トランプ大統領から贈られたMAGA帽をかぶり、笑顔を見せる赤沢亮正経済再生担当相。日米貿易交渉の舞台裏での親密な一幕を捉えた写真。
永田町と経済界からの評価:その明暗
今回の難題である関税問題を見事にまとめ上げた赤沢氏ですが、永田町内での評価は一筋縄ではいきません。政治評論家の有馬晴海氏は、赤沢氏が党内ではノーマークな存在だったものの、石破グループとして重用された経緯に触れつつ、「趣味は石破」と公言する赤沢氏が、「石破さんはタバコと赤沢はやめられない」と周囲に語り、自身が石破首相にとって不可欠な人材であることをアピールしていると指摘します。

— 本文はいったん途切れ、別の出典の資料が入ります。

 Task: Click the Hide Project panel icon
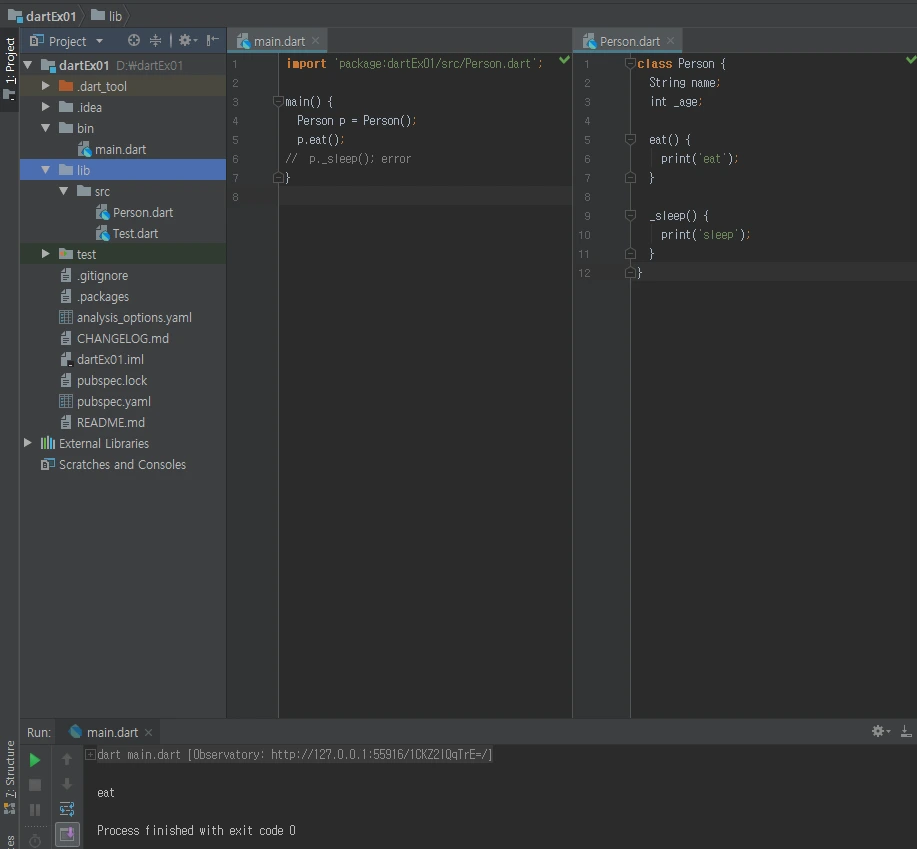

有馬氏によると、「確かにアメリカとは一生懸命に交渉したんでしょうが、会談後に車に乗り込むときに親指を上げる“サムズアップ”をしたり、トランプ大統領とMAGA帽子を被って喜んだり、ラトちゃんと呼んだりと浮かれやすいところがある。永田町では、はしゃぐ人間はダメなんです。本人は交渉をまとめ上げたことで能力が高いと自負しているのでしょうが、周囲の評価はそれほど高くはないですね」と、永田町内の厳しい見方を明かしています。
まとめと今後の展望
日米関税交渉という国際的な難題において、赤沢経済再生担当相は粘り強い交渉を展開し、一度は生じた齟齬を米側に認めさせ、修正へと導きました。この一連の動きは、石破政権にとって大きな試練であると同時に、赤沢氏個人の交渉能力を示す機会でもありました。経済界からは一定の評価を得つつも、永田町においてはその政治家としての立ち居振る舞いや評価は依然として複雑な様相を呈しています。今後、この関税問題の最終的な着地と、それに伴う石破政権、そして赤沢氏自身の永田町における評価がどのように変化していくのか、引き続き注目が集まります。